* **Goal of the exercise**:
Filter these entries down to lines holding "plus".

* **Provided records**:
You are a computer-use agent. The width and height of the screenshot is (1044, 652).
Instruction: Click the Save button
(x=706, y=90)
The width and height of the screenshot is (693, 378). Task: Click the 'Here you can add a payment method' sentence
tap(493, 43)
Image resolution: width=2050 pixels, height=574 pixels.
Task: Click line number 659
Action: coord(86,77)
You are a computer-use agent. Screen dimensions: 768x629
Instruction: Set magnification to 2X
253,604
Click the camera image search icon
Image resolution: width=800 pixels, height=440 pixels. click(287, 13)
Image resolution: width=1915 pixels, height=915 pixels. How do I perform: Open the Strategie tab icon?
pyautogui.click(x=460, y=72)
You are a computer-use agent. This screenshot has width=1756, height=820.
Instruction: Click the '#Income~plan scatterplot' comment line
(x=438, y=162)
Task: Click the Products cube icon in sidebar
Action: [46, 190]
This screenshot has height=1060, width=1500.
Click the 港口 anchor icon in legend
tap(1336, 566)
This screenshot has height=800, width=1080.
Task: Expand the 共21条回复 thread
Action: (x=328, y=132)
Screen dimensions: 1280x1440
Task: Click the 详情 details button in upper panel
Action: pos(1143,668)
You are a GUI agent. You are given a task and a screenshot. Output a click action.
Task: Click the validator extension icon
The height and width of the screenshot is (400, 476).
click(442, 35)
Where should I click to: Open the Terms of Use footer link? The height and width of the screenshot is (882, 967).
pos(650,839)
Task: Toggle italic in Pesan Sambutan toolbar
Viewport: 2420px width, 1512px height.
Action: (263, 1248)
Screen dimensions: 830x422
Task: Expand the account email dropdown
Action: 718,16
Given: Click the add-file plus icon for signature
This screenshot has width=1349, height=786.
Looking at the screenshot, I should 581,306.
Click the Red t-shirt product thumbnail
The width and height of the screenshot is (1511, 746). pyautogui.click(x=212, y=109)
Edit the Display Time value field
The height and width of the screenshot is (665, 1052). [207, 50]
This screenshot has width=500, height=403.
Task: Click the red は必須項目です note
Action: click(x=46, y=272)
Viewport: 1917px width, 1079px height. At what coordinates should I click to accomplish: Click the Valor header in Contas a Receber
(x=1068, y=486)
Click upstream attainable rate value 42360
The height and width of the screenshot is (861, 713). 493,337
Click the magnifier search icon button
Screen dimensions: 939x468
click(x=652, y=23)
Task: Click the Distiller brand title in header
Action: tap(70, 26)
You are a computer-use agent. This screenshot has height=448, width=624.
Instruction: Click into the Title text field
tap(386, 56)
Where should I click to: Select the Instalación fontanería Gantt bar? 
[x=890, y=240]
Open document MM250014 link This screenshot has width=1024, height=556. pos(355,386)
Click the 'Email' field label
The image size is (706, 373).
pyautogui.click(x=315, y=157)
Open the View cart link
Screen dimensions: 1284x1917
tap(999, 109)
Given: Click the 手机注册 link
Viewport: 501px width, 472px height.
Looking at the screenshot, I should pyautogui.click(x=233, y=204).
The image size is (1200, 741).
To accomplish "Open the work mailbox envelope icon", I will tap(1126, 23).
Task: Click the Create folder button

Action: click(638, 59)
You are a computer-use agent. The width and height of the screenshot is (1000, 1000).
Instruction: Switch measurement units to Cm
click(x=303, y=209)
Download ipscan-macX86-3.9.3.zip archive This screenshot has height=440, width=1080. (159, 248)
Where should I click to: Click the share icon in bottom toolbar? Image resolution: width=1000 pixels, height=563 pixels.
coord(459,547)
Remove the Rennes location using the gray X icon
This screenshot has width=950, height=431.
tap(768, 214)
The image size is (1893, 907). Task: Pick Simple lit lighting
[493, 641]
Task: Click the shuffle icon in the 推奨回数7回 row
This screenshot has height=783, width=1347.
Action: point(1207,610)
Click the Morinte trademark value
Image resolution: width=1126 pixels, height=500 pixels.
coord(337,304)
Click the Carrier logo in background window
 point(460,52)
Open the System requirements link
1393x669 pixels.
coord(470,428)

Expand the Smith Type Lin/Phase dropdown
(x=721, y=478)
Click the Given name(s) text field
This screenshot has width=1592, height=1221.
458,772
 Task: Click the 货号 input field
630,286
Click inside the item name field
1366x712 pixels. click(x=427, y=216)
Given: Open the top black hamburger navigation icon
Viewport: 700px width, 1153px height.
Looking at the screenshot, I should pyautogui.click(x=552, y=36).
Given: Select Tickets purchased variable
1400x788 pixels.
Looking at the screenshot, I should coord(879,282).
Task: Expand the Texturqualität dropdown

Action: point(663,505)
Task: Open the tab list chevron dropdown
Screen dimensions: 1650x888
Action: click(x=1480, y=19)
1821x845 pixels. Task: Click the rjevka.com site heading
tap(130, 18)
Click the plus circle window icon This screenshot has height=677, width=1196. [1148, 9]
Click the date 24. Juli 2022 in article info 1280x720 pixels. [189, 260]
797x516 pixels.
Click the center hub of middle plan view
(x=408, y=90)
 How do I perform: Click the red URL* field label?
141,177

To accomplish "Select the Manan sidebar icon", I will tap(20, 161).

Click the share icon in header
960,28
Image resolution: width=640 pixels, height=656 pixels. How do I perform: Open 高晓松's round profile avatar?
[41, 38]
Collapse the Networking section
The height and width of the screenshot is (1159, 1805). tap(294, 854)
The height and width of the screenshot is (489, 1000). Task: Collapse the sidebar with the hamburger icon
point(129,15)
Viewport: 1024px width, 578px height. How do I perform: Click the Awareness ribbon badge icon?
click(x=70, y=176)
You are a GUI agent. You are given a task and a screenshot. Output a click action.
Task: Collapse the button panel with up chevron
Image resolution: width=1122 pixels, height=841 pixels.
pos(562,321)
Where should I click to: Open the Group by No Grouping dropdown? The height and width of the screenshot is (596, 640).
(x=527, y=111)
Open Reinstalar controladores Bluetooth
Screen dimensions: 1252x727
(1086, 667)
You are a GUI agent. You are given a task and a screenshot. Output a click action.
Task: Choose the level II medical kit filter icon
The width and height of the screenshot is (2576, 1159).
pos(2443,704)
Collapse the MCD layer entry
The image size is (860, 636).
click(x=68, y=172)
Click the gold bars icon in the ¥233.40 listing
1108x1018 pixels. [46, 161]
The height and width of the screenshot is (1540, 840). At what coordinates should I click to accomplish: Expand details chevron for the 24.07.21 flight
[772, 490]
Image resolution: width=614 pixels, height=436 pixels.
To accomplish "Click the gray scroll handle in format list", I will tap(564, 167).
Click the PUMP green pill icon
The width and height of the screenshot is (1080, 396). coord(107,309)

* **Answer for this exercise**:
Given: Click the add-file plus icon for signature
Click the plus circle window icon This screenshot has height=677, width=1196. [1148, 9]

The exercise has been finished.